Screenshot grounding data
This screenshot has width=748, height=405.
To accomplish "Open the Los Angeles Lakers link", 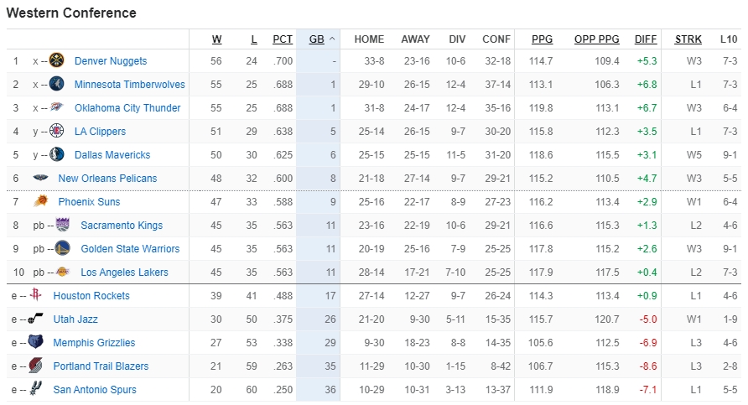I will 124,272.
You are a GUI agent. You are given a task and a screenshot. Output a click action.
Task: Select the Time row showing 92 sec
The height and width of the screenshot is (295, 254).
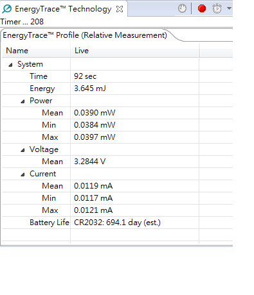click(x=117, y=76)
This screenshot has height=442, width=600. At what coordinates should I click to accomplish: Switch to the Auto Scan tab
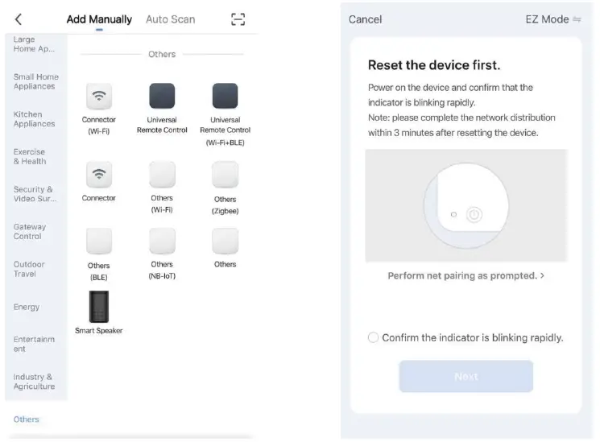pos(170,19)
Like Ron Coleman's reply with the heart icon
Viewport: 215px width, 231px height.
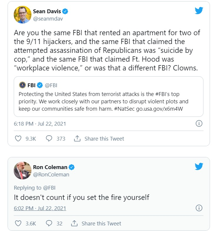(x=18, y=223)
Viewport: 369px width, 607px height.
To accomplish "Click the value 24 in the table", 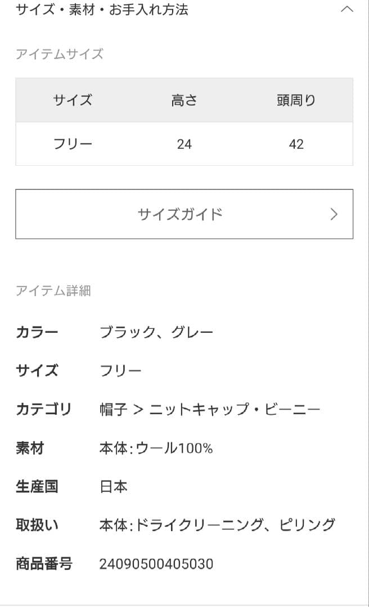I will [x=185, y=144].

• WORK ORDER
Using the records above, repeat exactly the run of lines that starts with the line with "Task: Select the Time row showing 92 sec" and goes on through the line with "Like Ron Coleman's reply with the heart icon"; omit each picture.

• PROBLEM SOLUTION
Task: Select the Time row showing 92 sec
The height and width of the screenshot is (295, 254).
click(x=117, y=76)
This screenshot has height=442, width=600. At what coordinates should I click to accomplish: Switch to the Auto Scan tab
pos(170,19)
Like Ron Coleman's reply with the heart icon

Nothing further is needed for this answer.